Segmentation

After a case sample has been normalized, it goes through a segmentation stage. There are multiple segmentation algorithms implemented in DRAGEN, including the following:

CBS (Circular Binary Segmentation)
SLM (Shifting Level Models)

The SLM algorithm has three variants, SLM, HSLM, and ASLM. HSLM (Heterogeneous SLM) is for use in exome analysis and handles target capture kits that are not equally spaced. ASLM (Adaptive SLM) includes additional sample-specific estimation of technical variability of depth of coverage (as opposed to changes in copy number), based on the median variance within fixed windows or a preliminary set of segments based on b-allele ratios, and can provide more robustness to "noisy" or "wavy" samples.

The default segmentation algorithm in use is SLM for germline whole genome processing, ASLM for somatic whole genome processing, and CBS for whole exome processing.

For the targeted sequencing workflows, you can also run with a --cnv-segmentation-bed.
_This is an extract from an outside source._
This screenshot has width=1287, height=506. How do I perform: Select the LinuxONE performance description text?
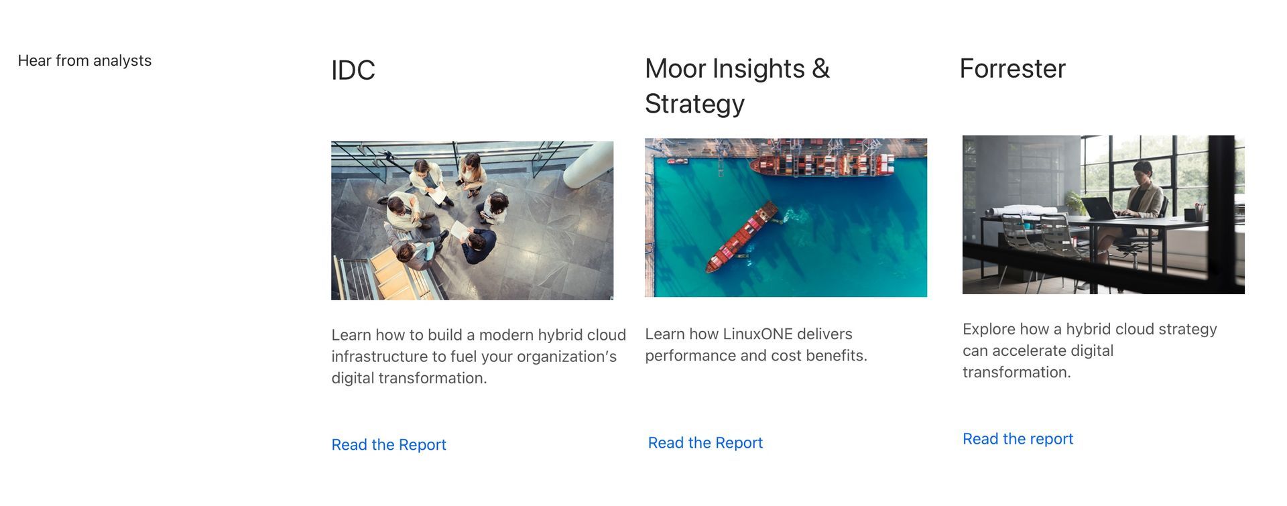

The option pre-defines the segments to estimate copy numbers for and skips the segmentation step of the workflow. See Targeted Segmentation (Segment BED)

Option

Description

--cnv-segmentation-mode

Specifies the segmentation algorithm to perform. The following values are available:

segment-bed
cbs
slm—The default for germline WGS analysis.
aslm—The default for somatic WGS analysis.
hslm—The default for targeted/WES analysis.

--cnv-merge-distance

Specifies the maximum number of base pairs between two segments that would allow them to be merged. The default value is 0 for WGS, which means the segments must be directly adjacent. For WES analysis this parameter is disabled by default due to the spacing of targeted intervals.

--cnv-merge-threshold

Specifies the maximum segment mean difference at which two adjacent segments should be merged. The segment mean is represented as a linear copy ratio value. The default is 0.2 for WGS and 0.4 for WES. To disable merging, set the value to 0.